HC: Technology is the only means through which you touch on new things. There are plans to get more in depth with Puma but it’s early. Processes take a long time.
FB: In your short film “Place to Passage,” a woman travels from London to Istanbul in a vessel, which slowly fills with water like a womb as it approaches the Bosporus, Europe’s threshold to Asia-how autobiographical is this scenario, and how does it reflect your feelings towards Istanbul?
HC: It’s a situation I detect in many people form hybrid cultures, rather than feeling like it’s an autobiography. Istanbul is one of the most incredible cities in the world, and a must-see as much as London, Paris, or New York. It’s the past, present, and future, and a city where you never know what will happen from one minute to the next. It’s also a melting pot of so many cultures from that region which is so often homogenized by the nation-state.

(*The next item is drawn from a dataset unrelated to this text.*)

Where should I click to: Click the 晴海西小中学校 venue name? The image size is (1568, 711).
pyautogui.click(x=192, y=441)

FB: Your fashion shows always have a very strong conceptual element to them. How important is it to you to show on a runway, especially given that for a lot of designers in this economy, it’s often the first thing they re-consider.
HC: It’s not always important to do a “show,” but a live element always works better for me, unless I am making a film that goes beyond the clothes.

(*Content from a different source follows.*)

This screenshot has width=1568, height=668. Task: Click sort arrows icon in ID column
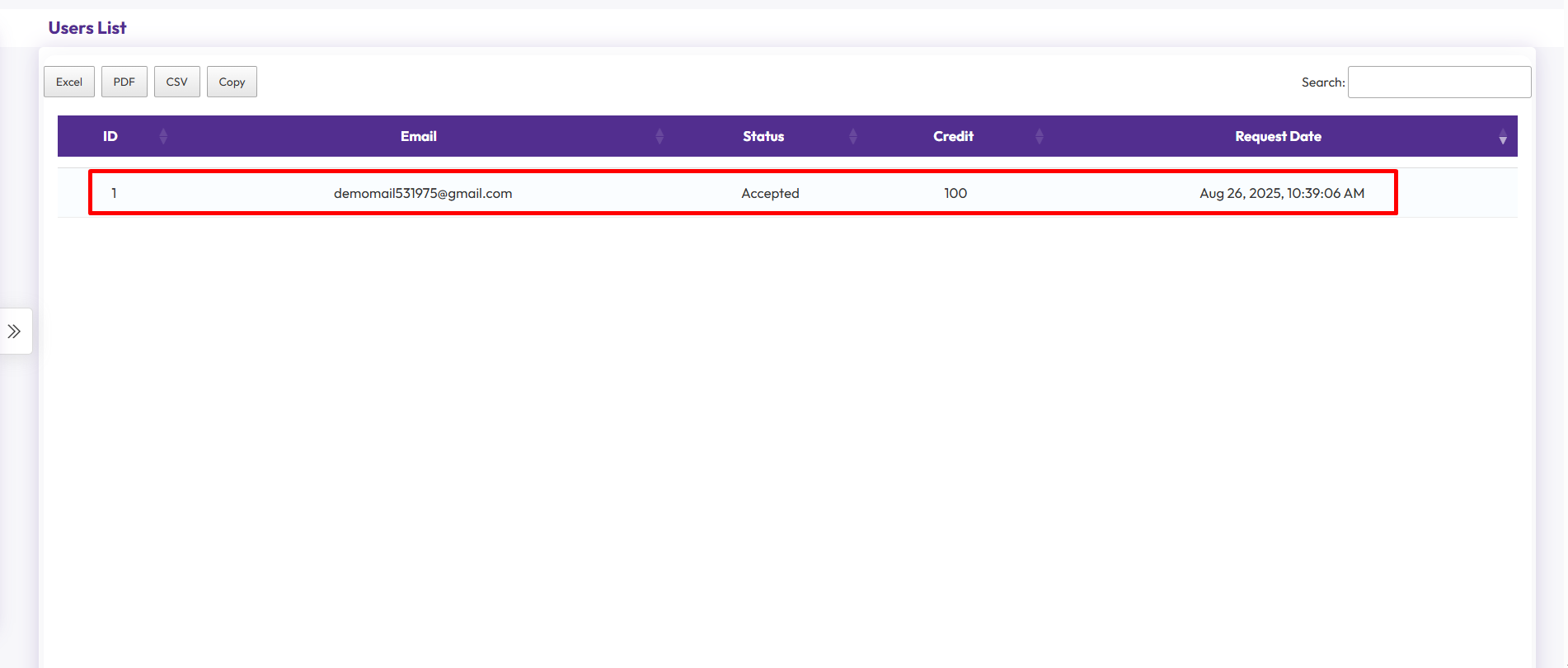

FB: In what is perhaps your most famous installation, “Afterwords,” three models transform their garment into pieces of furniture. What does the furniture in your own home look like?
HC: My furniture is banal and my house is pretty empty. The hardest thing to find is a sofa that is comfortable and looks good. The ones I like are never comfortable.
FB: I noticed that in all your recent collections, you almost exclusively showed mini-skirts: Are you obsessed with them?
HC: Yes, I like legs.
FB: Do you have a favorite food, and if yes, how often do you eat it, and when/where?
HC: My favorite food is artichoke-stuffed, raw, in a salad, whatever shape.
FB: What’s your personal outlook for 2009?
HC: To edit our lives, be more selective with whom we spend time and what we spend our money on. To appreciate more what we all have-we appreciate things more when we lose them.
Chalayan’s exhibition at London’s Design Museum is on view from January 22 through May 17.